Now you come to verse 8. Where are they pure? In their heart. Jesus is not talking about the outward, ceremonial purity, like that of the scribes and Pharisees. Jesus was contrasting that with an inner purity. Remember in Matthew 5:20 of the Sermon on the Mount, Jesus said, “For I say to you, that unless your righteousness exceeds the righteousness of the scribes and Pharisees, you will by no means enter the kingdom of heaven.” In the mind of the Jew, there was no one more righteous than a scribe or a Pharisee. They were devout to the Jewish religion.

“So how could I be more holy than a religious person?” The answer is that their religion was external. It was all outward; it wasn’t an inward reality. In Matthew 23, we have a series of what we call “the woes” that Jesus pronounced upon the religious community. He said, “Woe unto you, scribes and Pharisees, hypocrites! For you cleanse the outside of the cup and dish, but inside they are full of extortion and self-indulgence….Woe to you, scribes and Pharisees, hypocrites! For you are like whitewashed tombs which indeed appear beautiful outwardly, but inside are full of dead men’s bones and all uncleanness.”

The last few days, my wife has had a busy week and she’s been gone, so feel sorry for me; my wife hasn’t been here to feed me. So I’ve been doing the bachelor thing for a few days. I was looking at the sink yesterday, and I use the same bowl all day long that I eat out of. But I do rinse out the inside. This can be breakfast, lunch and dinner—same spoon, same bowl. It just makes life simple for me.

You know, you would never think of just rinsing the outside of the bowl. You at least want to rinse the inside of the bowl. (You guys are going to think twice about coming to eat at my house. You’re going to think, Did Pastor Miller wash this, or did Kristi wash this?)

Jesus said, “Woe unto you….For you are like whitewashed tombs which indeed appear beautiful outwardly, but inside are full of dead men’s bones and all uncleanness.” So they had their robes and phylacteries and prayer shawls. They had all the ostentatious show, but their hearts were far from God. So Jesus was speaking about an inward purity.

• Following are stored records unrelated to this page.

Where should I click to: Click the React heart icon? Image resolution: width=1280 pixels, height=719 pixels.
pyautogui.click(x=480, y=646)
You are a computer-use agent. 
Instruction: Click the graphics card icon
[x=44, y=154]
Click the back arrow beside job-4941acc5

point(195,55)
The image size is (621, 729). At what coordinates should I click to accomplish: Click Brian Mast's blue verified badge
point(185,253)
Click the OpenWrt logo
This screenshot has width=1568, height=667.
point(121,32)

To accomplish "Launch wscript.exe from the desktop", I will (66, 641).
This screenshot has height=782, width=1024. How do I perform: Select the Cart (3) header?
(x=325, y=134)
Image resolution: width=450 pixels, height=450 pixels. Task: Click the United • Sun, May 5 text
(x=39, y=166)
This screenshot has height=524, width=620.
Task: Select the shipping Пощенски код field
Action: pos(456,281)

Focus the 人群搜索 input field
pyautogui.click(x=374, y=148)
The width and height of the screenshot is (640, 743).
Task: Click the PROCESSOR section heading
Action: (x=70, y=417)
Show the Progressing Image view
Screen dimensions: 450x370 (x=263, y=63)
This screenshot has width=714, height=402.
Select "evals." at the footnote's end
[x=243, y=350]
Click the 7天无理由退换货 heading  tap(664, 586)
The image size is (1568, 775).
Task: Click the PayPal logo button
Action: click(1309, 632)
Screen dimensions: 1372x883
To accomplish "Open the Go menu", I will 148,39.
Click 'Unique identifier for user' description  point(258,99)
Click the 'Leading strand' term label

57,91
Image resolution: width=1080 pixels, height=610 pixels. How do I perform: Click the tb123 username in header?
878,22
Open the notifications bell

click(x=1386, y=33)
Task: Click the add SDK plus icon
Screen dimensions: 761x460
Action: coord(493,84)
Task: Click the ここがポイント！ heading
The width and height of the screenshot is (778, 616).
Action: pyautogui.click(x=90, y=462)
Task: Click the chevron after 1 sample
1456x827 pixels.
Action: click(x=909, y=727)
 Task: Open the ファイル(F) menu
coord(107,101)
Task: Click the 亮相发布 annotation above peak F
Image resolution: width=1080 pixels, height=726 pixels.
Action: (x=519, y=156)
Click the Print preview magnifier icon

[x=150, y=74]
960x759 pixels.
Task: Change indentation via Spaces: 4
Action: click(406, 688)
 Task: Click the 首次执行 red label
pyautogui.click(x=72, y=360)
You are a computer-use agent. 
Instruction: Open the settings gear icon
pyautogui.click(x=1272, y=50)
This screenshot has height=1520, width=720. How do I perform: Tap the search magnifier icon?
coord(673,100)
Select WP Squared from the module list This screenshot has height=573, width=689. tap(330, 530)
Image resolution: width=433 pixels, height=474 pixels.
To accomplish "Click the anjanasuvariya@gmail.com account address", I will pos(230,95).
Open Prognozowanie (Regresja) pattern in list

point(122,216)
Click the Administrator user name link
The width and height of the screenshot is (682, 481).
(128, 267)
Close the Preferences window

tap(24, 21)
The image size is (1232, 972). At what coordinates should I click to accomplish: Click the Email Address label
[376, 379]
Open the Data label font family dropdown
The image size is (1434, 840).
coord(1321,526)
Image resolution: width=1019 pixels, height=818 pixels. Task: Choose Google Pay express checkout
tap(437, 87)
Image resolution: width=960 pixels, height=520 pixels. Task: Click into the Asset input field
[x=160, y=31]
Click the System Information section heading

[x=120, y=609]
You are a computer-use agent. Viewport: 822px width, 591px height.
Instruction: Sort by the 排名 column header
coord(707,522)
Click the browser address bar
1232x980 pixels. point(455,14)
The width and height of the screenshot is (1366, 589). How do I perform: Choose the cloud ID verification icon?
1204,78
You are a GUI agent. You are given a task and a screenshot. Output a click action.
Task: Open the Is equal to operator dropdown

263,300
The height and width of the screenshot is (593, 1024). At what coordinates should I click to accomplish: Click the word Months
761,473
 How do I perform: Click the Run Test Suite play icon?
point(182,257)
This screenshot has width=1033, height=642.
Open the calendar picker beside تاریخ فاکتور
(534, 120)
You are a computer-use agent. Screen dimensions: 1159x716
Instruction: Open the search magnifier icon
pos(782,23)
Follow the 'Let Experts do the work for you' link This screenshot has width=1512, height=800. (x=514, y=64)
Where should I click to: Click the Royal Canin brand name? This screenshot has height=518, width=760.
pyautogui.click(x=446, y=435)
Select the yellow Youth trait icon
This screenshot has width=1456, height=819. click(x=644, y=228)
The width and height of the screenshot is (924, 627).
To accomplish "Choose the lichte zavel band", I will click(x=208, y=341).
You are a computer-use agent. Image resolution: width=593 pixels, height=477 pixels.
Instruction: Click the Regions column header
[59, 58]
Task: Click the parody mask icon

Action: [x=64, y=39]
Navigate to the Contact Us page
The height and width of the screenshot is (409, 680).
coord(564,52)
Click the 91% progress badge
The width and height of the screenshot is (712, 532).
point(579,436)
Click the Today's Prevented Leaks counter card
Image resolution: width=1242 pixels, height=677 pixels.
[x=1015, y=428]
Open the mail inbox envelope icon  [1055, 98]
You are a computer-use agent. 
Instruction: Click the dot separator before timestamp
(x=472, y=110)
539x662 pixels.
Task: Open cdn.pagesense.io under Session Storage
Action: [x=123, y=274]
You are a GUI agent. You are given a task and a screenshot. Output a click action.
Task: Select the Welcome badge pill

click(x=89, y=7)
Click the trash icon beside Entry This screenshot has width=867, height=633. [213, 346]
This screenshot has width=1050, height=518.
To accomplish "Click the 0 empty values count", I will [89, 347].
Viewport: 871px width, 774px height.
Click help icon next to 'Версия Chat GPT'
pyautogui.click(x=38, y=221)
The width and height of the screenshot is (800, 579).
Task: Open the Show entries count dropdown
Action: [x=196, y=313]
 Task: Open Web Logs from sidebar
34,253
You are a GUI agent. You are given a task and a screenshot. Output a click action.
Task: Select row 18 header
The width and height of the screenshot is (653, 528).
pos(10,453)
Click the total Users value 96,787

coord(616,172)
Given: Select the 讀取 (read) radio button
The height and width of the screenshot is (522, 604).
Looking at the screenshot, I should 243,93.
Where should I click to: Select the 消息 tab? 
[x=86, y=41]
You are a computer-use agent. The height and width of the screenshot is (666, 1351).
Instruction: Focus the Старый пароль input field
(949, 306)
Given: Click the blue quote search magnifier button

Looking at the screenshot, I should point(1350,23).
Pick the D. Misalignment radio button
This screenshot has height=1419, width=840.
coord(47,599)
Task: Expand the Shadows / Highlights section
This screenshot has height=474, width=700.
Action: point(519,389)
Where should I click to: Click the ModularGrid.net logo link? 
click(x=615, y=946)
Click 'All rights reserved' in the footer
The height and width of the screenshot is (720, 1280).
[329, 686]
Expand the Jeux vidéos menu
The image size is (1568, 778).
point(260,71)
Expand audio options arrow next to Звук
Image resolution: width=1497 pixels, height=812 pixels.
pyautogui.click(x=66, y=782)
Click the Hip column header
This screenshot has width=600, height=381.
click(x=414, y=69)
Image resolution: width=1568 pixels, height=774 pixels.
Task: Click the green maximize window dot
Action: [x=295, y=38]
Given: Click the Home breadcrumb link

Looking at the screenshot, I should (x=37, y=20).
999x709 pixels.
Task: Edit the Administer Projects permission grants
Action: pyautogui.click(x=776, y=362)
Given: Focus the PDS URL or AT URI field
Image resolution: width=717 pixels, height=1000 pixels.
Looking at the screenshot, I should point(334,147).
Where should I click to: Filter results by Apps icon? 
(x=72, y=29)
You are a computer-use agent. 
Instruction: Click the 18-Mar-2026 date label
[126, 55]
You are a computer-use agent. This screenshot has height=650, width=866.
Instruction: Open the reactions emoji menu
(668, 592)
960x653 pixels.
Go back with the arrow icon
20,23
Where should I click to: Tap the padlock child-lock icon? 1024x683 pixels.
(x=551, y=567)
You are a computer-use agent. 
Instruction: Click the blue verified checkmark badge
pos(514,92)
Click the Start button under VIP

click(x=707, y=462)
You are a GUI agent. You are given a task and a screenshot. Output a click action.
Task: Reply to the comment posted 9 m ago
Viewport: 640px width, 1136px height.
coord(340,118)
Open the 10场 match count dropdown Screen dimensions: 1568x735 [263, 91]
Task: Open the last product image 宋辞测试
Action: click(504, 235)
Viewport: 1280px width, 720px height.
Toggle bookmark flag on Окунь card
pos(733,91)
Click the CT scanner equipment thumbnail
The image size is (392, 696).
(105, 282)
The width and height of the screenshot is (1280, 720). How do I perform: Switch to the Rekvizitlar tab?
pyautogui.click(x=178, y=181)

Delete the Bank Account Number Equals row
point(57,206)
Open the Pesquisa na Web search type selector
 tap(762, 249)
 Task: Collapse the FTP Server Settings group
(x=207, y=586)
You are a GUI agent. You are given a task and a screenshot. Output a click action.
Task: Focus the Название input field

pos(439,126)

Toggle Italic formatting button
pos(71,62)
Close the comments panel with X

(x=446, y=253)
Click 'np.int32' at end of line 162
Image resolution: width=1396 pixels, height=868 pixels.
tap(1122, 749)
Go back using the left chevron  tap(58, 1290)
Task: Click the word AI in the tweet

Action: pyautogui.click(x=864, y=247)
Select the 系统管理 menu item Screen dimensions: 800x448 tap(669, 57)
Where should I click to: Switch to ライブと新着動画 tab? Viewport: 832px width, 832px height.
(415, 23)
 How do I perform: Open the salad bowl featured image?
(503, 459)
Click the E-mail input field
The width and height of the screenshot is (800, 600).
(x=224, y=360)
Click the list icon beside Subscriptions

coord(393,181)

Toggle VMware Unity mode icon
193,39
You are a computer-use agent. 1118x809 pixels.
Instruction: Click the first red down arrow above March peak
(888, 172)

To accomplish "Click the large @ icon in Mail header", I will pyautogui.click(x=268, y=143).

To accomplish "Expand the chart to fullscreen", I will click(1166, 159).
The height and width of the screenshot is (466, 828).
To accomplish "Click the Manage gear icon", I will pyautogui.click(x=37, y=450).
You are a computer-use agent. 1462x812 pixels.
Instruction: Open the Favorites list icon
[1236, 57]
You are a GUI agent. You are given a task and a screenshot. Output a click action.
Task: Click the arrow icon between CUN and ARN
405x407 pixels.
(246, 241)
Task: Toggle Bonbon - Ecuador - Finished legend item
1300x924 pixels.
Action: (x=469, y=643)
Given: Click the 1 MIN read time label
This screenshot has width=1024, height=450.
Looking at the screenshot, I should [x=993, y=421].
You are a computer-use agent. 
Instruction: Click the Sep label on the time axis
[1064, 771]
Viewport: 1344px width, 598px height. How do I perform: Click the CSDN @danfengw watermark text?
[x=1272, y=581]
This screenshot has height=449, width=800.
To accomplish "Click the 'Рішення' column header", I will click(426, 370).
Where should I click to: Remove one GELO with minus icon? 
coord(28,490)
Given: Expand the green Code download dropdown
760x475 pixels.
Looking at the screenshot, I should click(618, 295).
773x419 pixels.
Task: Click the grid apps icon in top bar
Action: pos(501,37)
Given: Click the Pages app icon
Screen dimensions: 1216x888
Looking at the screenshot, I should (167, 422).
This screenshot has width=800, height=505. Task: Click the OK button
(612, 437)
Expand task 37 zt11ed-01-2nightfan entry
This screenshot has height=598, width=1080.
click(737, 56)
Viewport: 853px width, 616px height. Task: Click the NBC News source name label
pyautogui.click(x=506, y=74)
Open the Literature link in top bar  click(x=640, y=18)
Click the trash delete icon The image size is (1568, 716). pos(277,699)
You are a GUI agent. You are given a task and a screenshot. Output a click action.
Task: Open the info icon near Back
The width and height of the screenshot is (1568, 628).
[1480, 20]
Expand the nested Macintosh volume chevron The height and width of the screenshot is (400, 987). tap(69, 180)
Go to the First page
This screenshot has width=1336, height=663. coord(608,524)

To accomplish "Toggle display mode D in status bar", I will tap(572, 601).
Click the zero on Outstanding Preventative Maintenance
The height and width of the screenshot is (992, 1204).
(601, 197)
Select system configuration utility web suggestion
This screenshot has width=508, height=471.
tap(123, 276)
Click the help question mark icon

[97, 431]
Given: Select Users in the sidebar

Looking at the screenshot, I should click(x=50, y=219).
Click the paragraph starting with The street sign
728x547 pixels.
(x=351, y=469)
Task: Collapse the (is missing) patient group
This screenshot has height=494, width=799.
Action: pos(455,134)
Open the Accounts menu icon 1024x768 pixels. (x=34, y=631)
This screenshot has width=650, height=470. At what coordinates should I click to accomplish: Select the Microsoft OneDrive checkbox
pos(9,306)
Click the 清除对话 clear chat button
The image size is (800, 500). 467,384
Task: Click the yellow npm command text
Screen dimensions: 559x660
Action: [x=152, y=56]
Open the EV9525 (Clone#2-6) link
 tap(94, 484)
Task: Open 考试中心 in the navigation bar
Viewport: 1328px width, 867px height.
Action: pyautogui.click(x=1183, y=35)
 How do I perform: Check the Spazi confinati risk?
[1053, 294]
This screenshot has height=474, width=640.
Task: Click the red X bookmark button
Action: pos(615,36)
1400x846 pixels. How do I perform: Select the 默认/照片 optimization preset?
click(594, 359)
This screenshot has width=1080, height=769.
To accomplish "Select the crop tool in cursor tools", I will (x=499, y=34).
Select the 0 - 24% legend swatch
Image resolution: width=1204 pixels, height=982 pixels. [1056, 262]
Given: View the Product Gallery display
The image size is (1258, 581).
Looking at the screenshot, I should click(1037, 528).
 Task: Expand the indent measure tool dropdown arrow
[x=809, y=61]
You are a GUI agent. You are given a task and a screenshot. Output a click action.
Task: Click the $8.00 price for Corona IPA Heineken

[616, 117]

Some people believe that Jesus was quoting or drawing from Psalm 24:3-4. The psalmist said, “Who may ascend into the hill of the Lord? Or who may stand in His holy place? He who has clean hands and a pure heart, who has not lifted up his soul to an idol, nor sworn deceitfully.” This is what God looks at.

Now this is not to say that the outward is not important, but God looks not as men look; God looks at the heart. We’re so worried about having everything right on the outside, but God is looking at the inside; He looks at the heart.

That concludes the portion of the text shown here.